**PAGE EXCERPT**
Today (22 February 2021) is the first day of Committee Stage for the Financial Services Bill in the House of Lords. I will be speaking in support of several amendments and putting forward three amendments in my own name; to better protect small and medium-sized enterprises, to review financial services regulation and to ensure more is done to improve financial inclusion.

The third of my amendments to be debated during todays proceedings will be amendment 9 – to require the FCA to have an objective to promote financial inclusion in financial services. The full text of the amendment:

Insert the following new Clause—

“FCA objective to promote financial inclusion in financial services

(1) The Financial Services and Markets Act 2000 is amended as follows.

(2) In section 1B (the FCA’s general duties),

after subsection (3)(c) insert—

“(d) the financial inclusion objective (see section 1EA).”

(3) After section 1E insert—

“1EA The financial inclusion objective

(1) The financial inclusion objective is promoting financial inclusion across UK financial services.

(2) In fulfilling this objective, the FCA must place a requirement on all regulated financial services companies to report on their use of financial technology to increase financial inclusion.””

Amendment 9, Lord Holmes of Richmond, Committee Stage Day 1, Financial Services Bill, House of Lords 22 February 2021

Financial exclusion has dogged our nation for decades.  It ruins lives, paralyses potential and corrodes communities.

This amendment would assist the FCA in gaining a greater grip on the problem and address the blockers, barriers and bias causing so many to remain so shamefully shut out of mainstream financial services.  Such services which would be so enabling, empowering to each and every one of them.

**DATASET EXCERPT**

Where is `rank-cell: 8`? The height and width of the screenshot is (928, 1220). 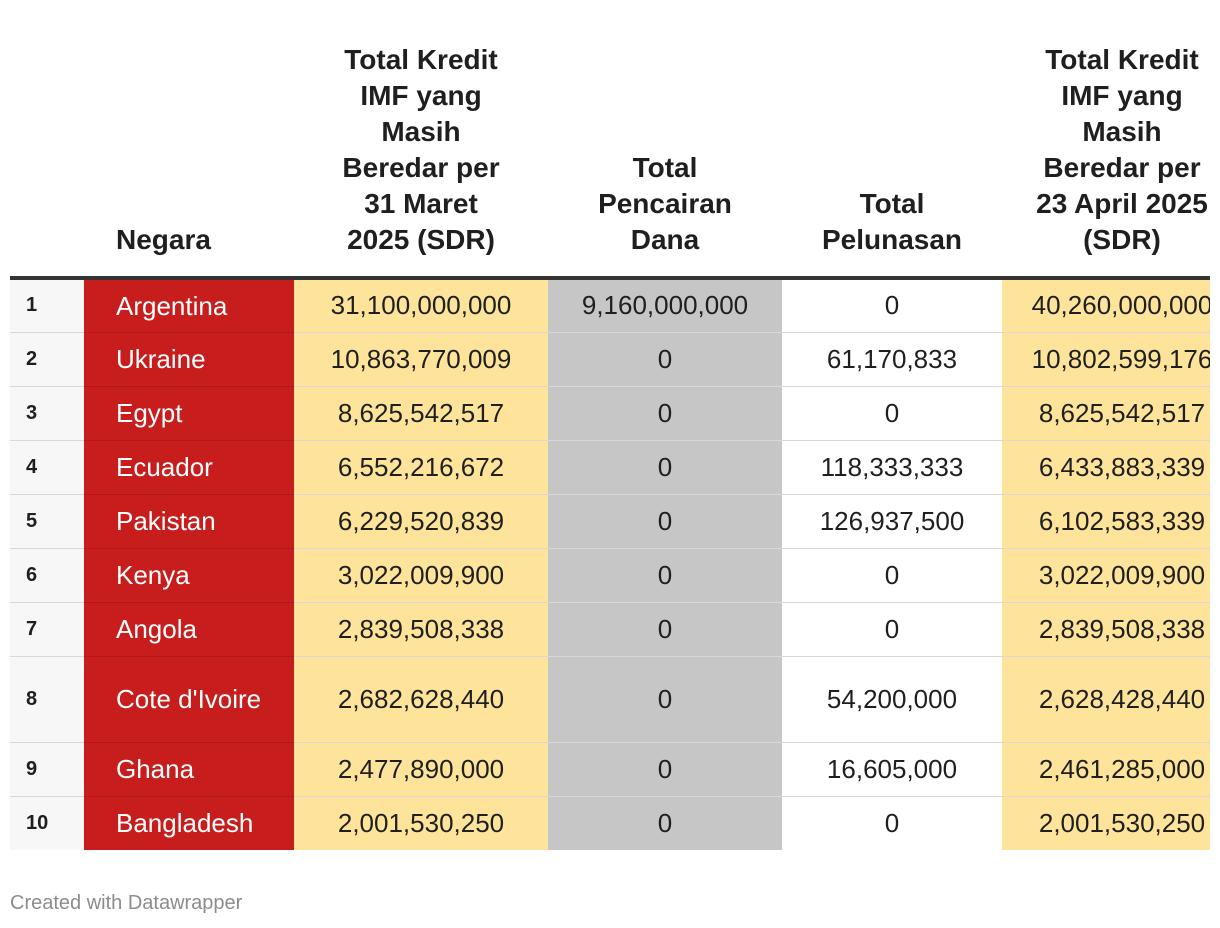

**TO DO**
**a.** In the page on the financial inclusion amendment, restate the paragraph beginning "Today (22 February 2021) is the first day" as a short bulleted list that keeps its main facts.
**b.** Reproduce the passage of the financial inclusion page starting at "(1) The Financial Services" and ending at "UK financial services.".

**EXPECTED RESPONSES**
**a.**
- Date: 22 February 2021, the first day of Committee Stage for the Financial Services Bill in the House of Lords
- Support for several amendments
- Three amendments put forward in the speaker's own name:
  - better protecting small and medium-sized enterprises
  - reviewing financial services regulation
  - doing more to improve financial inclusion

**b.**
(1) The Financial Services and Markets Act 2000 is amended as follows.

(2) In section 1B (the FCA’s general duties),

after subsection (3)(c) insert—

“(d) the financial inclusion objective (see section 1EA).”

(3) After section 1E insert—

“1EA The financial inclusion objective

(1) The financial inclusion objective is promoting financial inclusion across UK financial services.